• **Exercise objective**
Arrange the material as a two-column CSV with the headers text and answer, one row for each text-and-answer pair, starting at the beginning of the material and ending at the line containing "legend-label: In Progress is". Quote each field, replace line breaks with spaces, and leave out the pictures.

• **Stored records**
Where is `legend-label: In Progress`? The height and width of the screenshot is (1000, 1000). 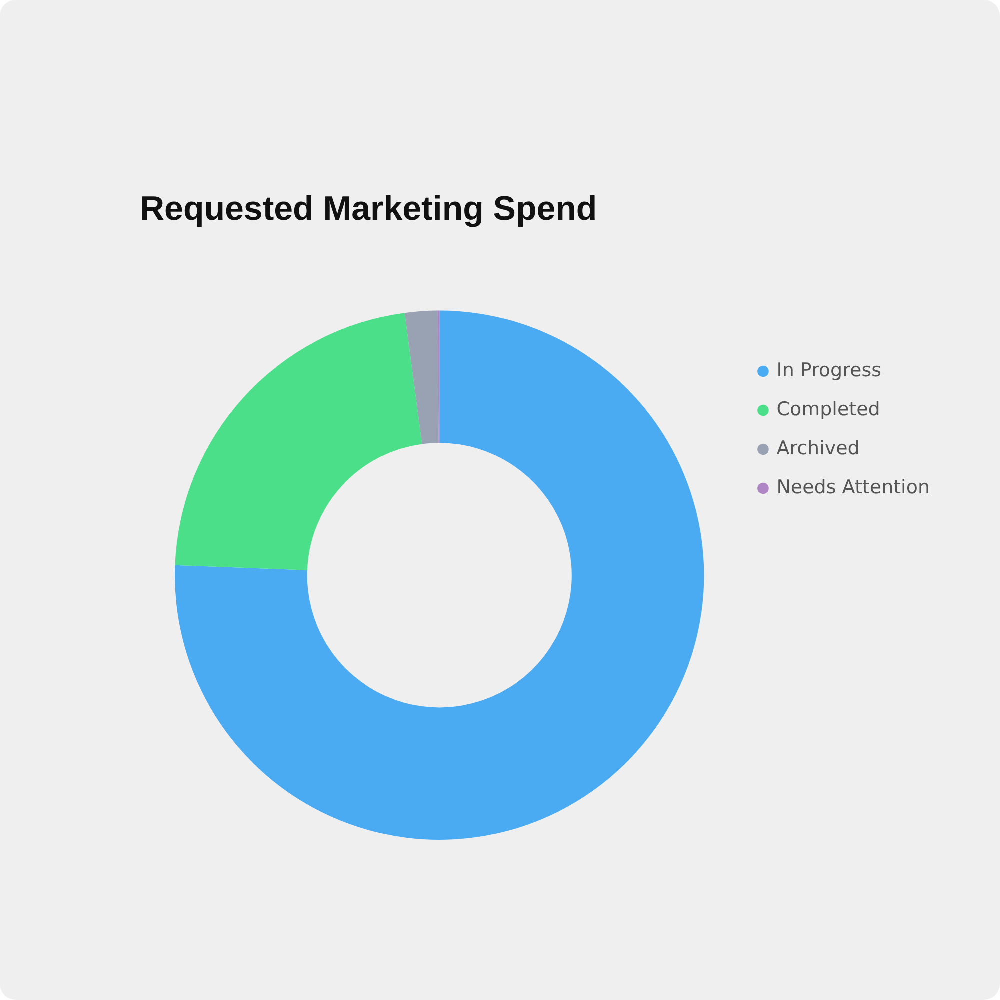
legend-label: In Progress is located at coordinates (829, 370).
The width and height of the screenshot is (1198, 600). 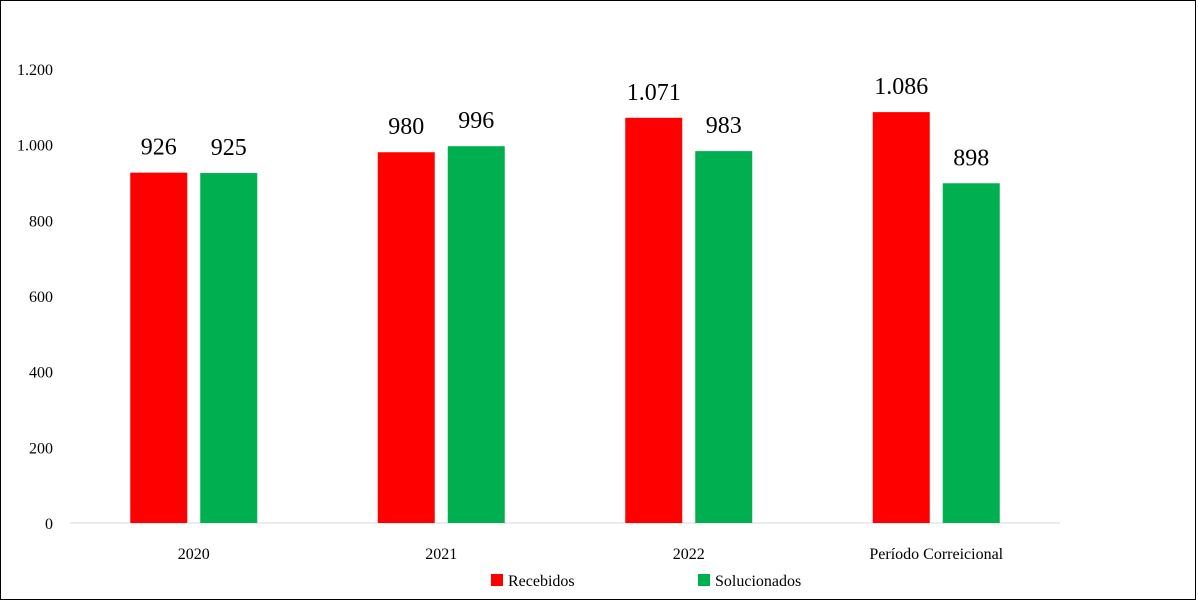 I want to click on y-tick-label: 200, so click(x=41, y=448).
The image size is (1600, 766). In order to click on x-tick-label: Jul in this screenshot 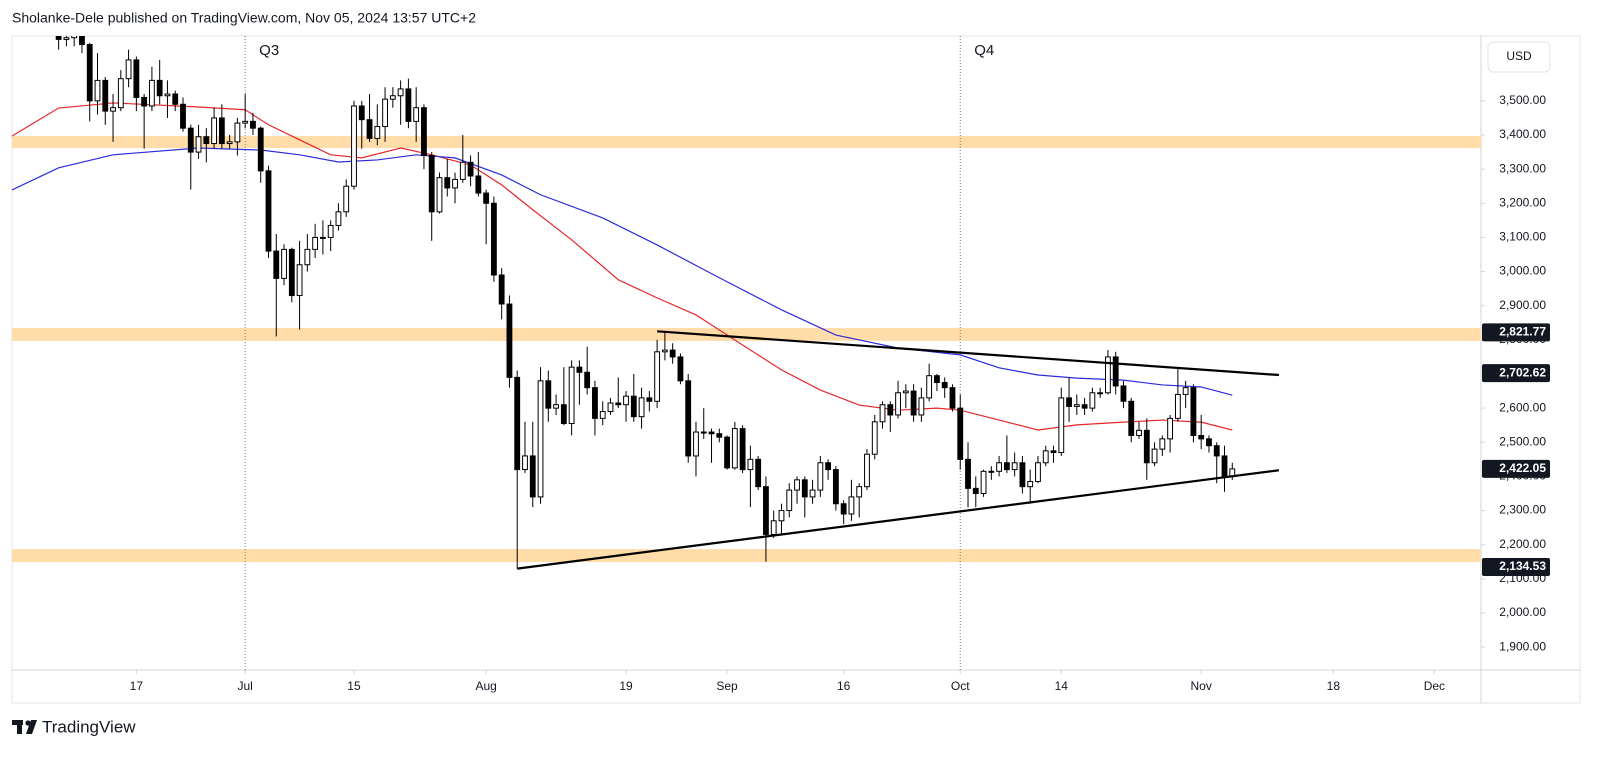, I will do `click(246, 686)`.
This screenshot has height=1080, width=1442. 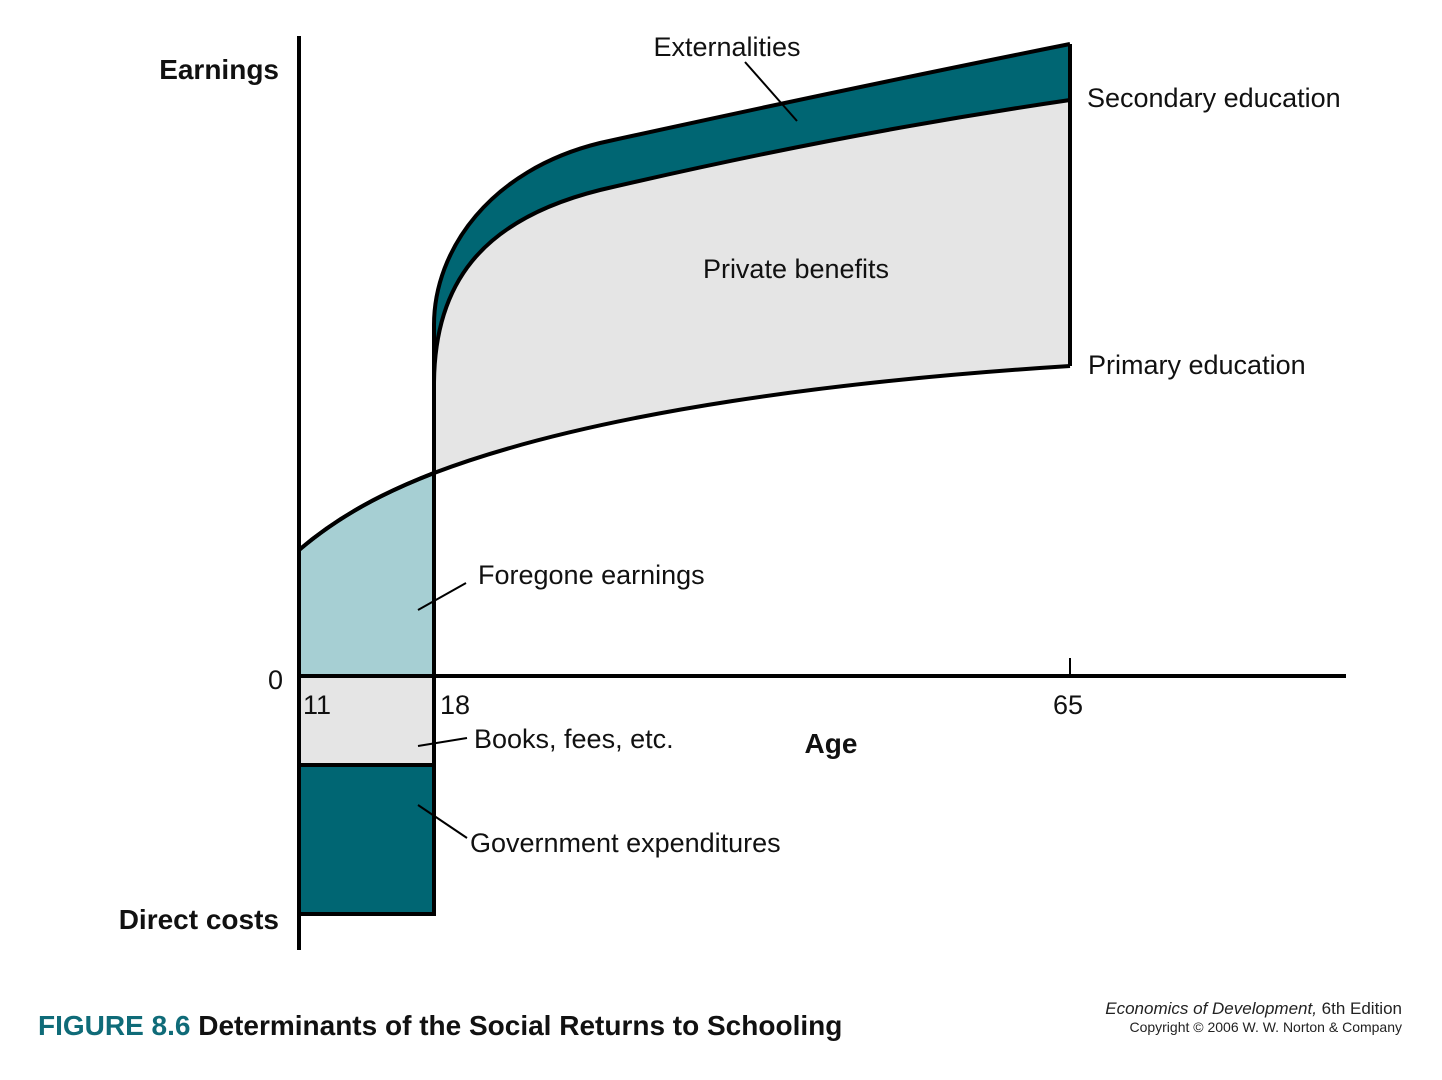 I want to click on x-tick-label-18: 18, so click(x=455, y=705).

• **Output**
text,answer
"Where is `legend-label: In Progress`? The height and width of the screenshot is (1000, 1000).","legend-label: In Progress is located at coordinates (829, 370)."